A fact attested to by recent
developments such as a multi-year, on-premise brand integration agreement
executed with Monster Beverage (NASDAQ: MNST), the producer of the wildly
successful Monster Energy® drinks. Monster has soared to a 14 percent market
share of the energy drink space in recent years (right behind Red Bull) and the
company posted a 4.7 percent rise in gross margins for Q2 2015 to 56.9 percent,
clearly indicating to investors how valuable such a deal is to the Latitude 360
brand. This key brand integration is perfect for the high energy identity of
Latitude 360, and the even more recent announcement by LATX, that the company
has partnered with and pending acquisition of one of the leading fantasy sports
providers, Major League Fantasy, making Latitude 360 the first to offer a chain
of live, in-venue fantasy sports books, further separates the company from
competitors.
Projected as growing to around $10
billion in revenues by next year alone, fantasy sports have become incredibly
popular. With major players like Yahoo (NASDAQ: YHOO) recently throwing their
hat into the fantasy sports ring, following after the successes of operators
like DraftKings and FanDuel, the Latitude 360 experience’s outcrop into “360
Fantasy Live,” complete with high-stakes fantasy games backed up by amenities
like the comedy club, bowling lanes and entertainment theatre, as well as a
cigar lounge, should really help to further establish LATX’s overall brand
presence. This is a shrewd move for the company that appeals directly to one of
its core target demographics, upper-class males from 18 to 49, and by
cultivating affluent professionals across choice regional markets in this
manner, Latitude 360 should be able to maintain serious momentum as the company
continues to expand its logistical footprint. Especially considering customer
loyalty membership programs like the Latitude 360 Rewards and Membership Club
Card, which rewards frequent patrons with free bowling, comedy shows and other
perks/rewards, allowing them to rack up double (Blue class membership) and even
triple (Black class membership) points with every purchase.

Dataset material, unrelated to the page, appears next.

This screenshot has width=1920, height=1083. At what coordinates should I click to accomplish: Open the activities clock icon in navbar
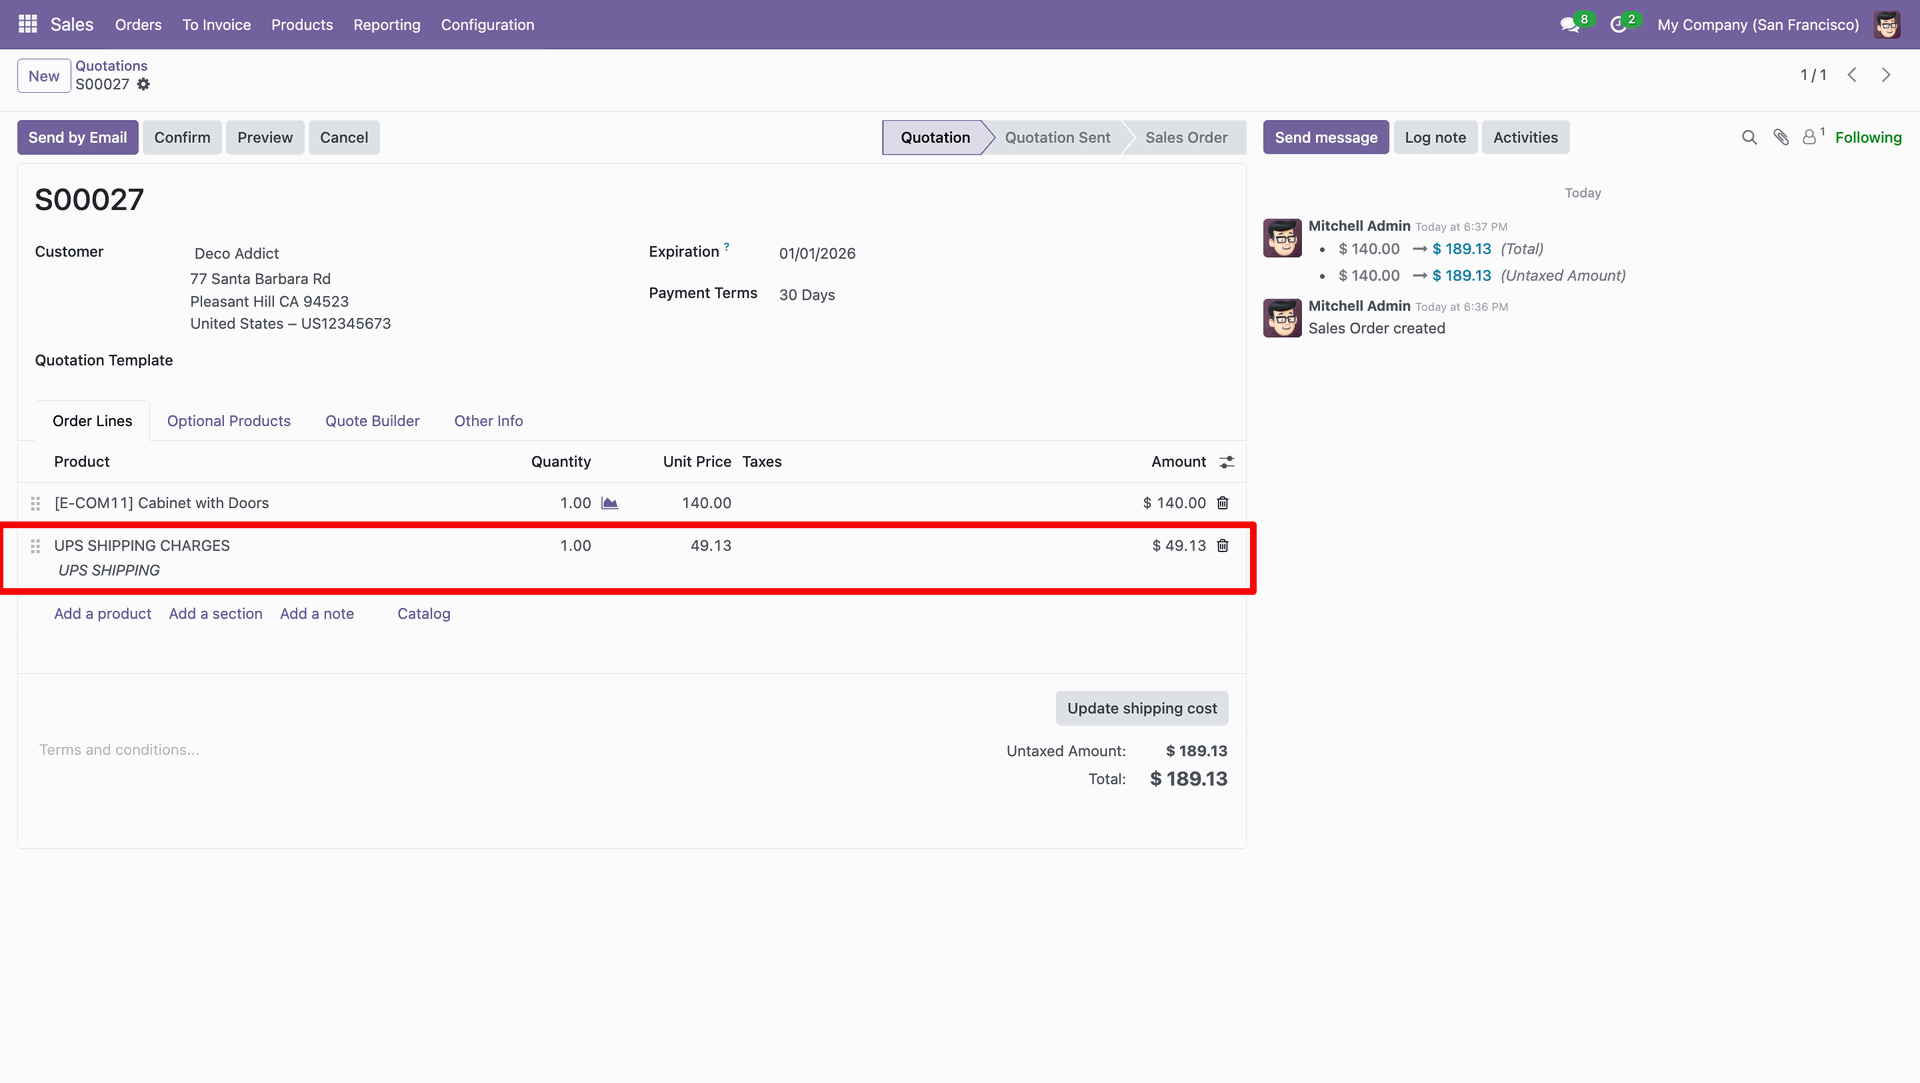coord(1618,24)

Clearly, LATX’s vision of going
above and beyond the Eat/Bowl/Play model offered by sector players like Ardent
Leisure Group’s Main Event Entertainment, expanding into lucrative segments
such as live music and events, as well as fantasy sports, will help the company
to identify itself as the ultimate in upscale multi-dimensional entertainment
eateries. This move by LATX to completely redefine the FEC space and dovetail
in additional, complementary elements will no doubt provide the fuel needed to
achieve the company’s goal of expansionistic escape velocity, and become a
national contender for the top sector slot.